Dealing with SHA-256 Collisions

3 messages lachesis, Satoshi Nakamoto June 13, 2010 — June 14, 2010
lachesis June 13, 2010 Source · Permalink

A mathematician friend of mine pointed out that there are very few if any hash protocols that have survived for 10 years or more. What would Bitcoin’s solution be if SHA256 were to be cracked tomorrow?

Satoshi Nakamoto June 14, 2010 Source · Permalink

SHA-256 is very strong. It’s not like the incremental step from MD5 to SHA1. It can last several decades unless there’s some massive breakthrough.

If SHA-256 became completely broken, I think we could come to some agreement about what the honest block chain was before the trouble started, lock that in and continue from there with a new hash function.

If the hash breakdown came gradually, we could transition to a new hash in an orderly way. The software would be programmed to start using a new hash after a certain block number. Everyone would have to upgrade by that time.
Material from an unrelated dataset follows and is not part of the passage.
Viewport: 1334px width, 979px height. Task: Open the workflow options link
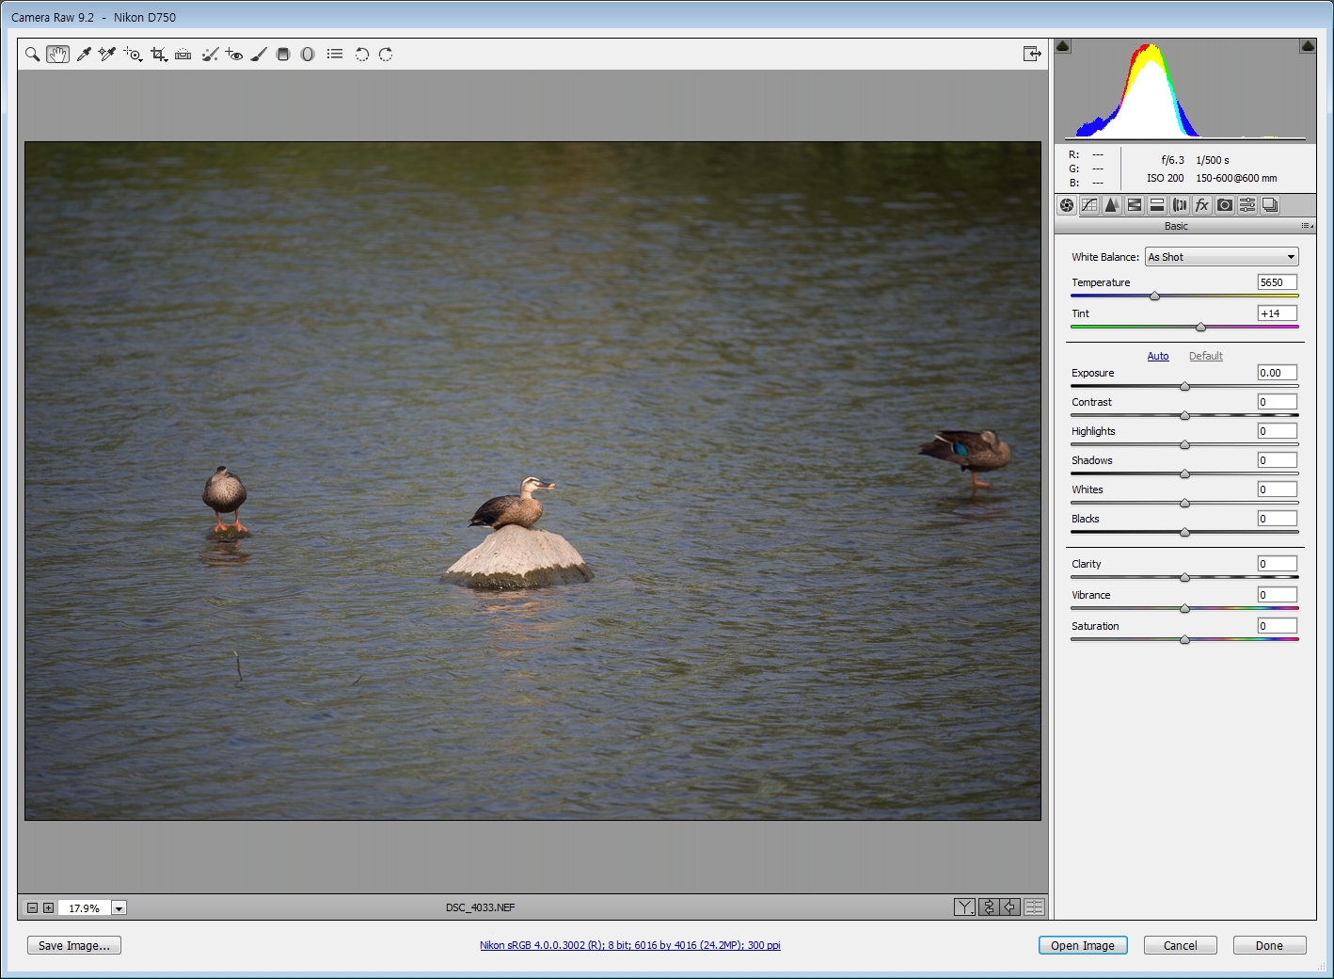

The software could save the new hash of all old blocks to make sure a different block with the same old hash can’t be used.

Satoshi Nakamoto June 14, 2010 Source · Permalink

SHA-256 is very strong.  It’s not like the incremental step from MD5 to SHA1.  It can last several decades unless there’s some massive breakthrough attack.

If SHA-256 became completely broken, I think we could come to some agreement about what the honest block chain was before the trouble started, lock that in and continue from there with a new hash function.

If the hash breakdown came gradually, we could transition to a new hash in an orderly way.  The software would be programmed to start using a new hash after a certain block number.  Everyone would have to upgrade by that time.  The software could save the new hash of all the old blocks to make sure a different block with the same old hash can’t be used.